* ACTIONS DEMANDÉES *
a - Répondez aux questions suivantes à partir de l'extrait ci-dessous :
(i) Selon Bastiat, de quoi le droit naturel est-il ultimement l'expression ?
(ii) Quel ouvrage de Murray Rothbard est cité, avec quel éditeur et quelle année ?
(iii) Par qui et en quelle année la Déclaration universelle des droits de l'Homme a-t-elle été promulguée ?
b - Dites si chacune des affirmations suivantes concorde avec l'extrait ci-dessous, en citant les mots qui tranchent :
(i) Lysander Spooner a soutenu à la fois le principe de la Sécession sudiste et la cause anti-esclavagiste.
(ii) Pour Rothbard, juger morales ou immorales les manières d'exercer ce Droit relève de la philosophie politique.
(iii) La Déclaration universelle des droits de l'Homme y est décrite comme d'inspiration soviétique.

* EXTRAIT FOURNI *
◆ ◆ ◆ ◆

Pour Bastiat, le droit naturel est ultimement l’expression de la légitime défense de l’individu, formant un périmètre de sécurité autour de lui pour que les actions en société se fassent sans violence.  C’est la plus concise et la meilleure définition du droit naturel qui soit, son fondement le plus assuré.    

Dans les pays anglo-saxons, il y eut, au XIXe siècle, Herbert Spencer ou ce vieux génie de Lysander Spooner, qui, par l’exercice d’une imparable logique pouvant a priori déconcerter le lecteur habitué à la pensée en conserve, parvint en même temps à soutenir le principe de la Sécession sudiste - légitime en droit naturel - et la noble cause anti-esclavagiste - la réduction d’un homme en esclavage étant illégitime au regard du droit naturel puisqu’elle vole à l’individu la propriété de soi.

Au XXe siècle, le brillant économiste et philosophe Murray Rothbard, émule de Ludwig von Mises - dont je ne saurai jamais dire autant de bien qu’il en mérite -, a consacré plusieurs chapitres à cette question dans son Éthique de la liberté (Les Belles Lettres, 1991), dans lequel il prône « l’État zéro », une société entièrement privatisée, fondée sur l’échange volontaire.

Rothbard fait remarquer que l’affirmation du droit naturel implique l’immoralité du comportement du groupe et des personnes empêchant ces droits de s’exprimer, mais ne signifie rien sur la façon dont l’homme en use. Ce n’est évidemment pas parce qu’un homme jouit du droit de propriété que ce qu’il va faire sur sa propriété sera moral. Il s’agit de définir des contours stables, nets, propres, intangibles, et de développer une conception élargie du droit, une base juridique commune ne présageant en rien de la qualité de l’exercice qu’on en fera. Rothbard écrit : « Nous soutiendrons qu’un homme a le Droit de faire tout ce qu’il veut avec sa personne ; c’est son Droit de ne pas être importuné ni contraint par la violence dans l’usage qu’il fait de ce Droit. En revanche, dire que les manières d’exercer ce Droit sont morales ou immorales relève de l’éthique privée et non de la philosophie politique ».

*

La Seconde Guerre mondiale a rendu fou à peu près tout le monde. La Déclaration universelle des droits de l’Homme, promulguée par les Nations Unies en 1948 et d’inspiration soviétique, a inventé une longue liste de droits éblouissants dont l’homme est supposé disposer. C’est un magasin de jouets ouvert à tous, en libre service, mais dont les concepteurs n’ont pas daigné penser qu’en réalité les joujoux étaient fabriqués et coûtaient un prix que quelqu’un, quelque part, devrait bien finir par payer un jour. Ces pseudo-droits, échappés d’un conte de fée qui se transforme au bout de deux minutes en un film d’horreur, ne sont que fictions puériles, artifices, boniments, mirages. Ce sont des droits octroyés aux uns aux dépens des autres, un processus que le droit naturel rend impossible par définition puisqu’il est universel et ne peut envisager de contraindre quelqu’un à agir pour un autre. Un individu n’est pas un moyen dont peut disposer un autre individu selon son bon vouloir. Chacun dispose de son autonomie et de sa liberté.

◆ ◆ ◆ ◆

* SECTION DES DONNÉES *

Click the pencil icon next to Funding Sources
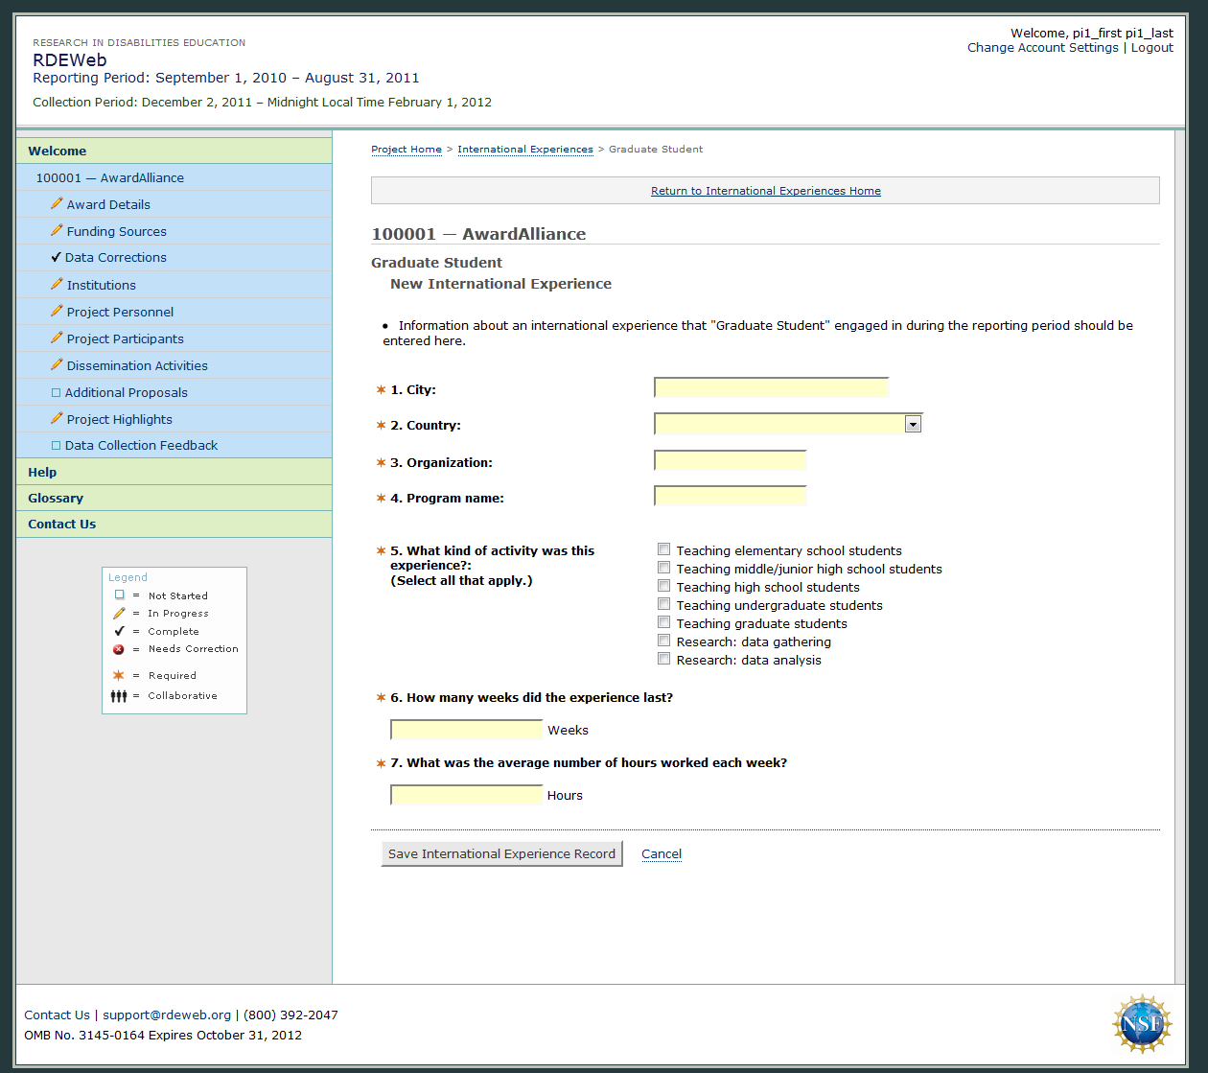Screen dimensions: 1208x1073 click(x=57, y=230)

◆ ◆ ◆ ◆

* LES RÉPONSES *
a -
(i) De la légitime défense de l'individu.
(ii) Éthique de la liberté, paru aux Belles Lettres en 1991.
(iii) Par les Nations Unies, en 1948.

b -
(i) Oui : « parvint en même temps à soutenir le principe de la Sécession sudiste - légitime en droit naturel - et la noble cause anti-esclavagiste ».
(ii) Non : « relève de l’éthique privée et non de la philosophie politique ».
(iii) Oui : « promulguée par les Nations Unies en 1948 et d’inspiration soviétique ».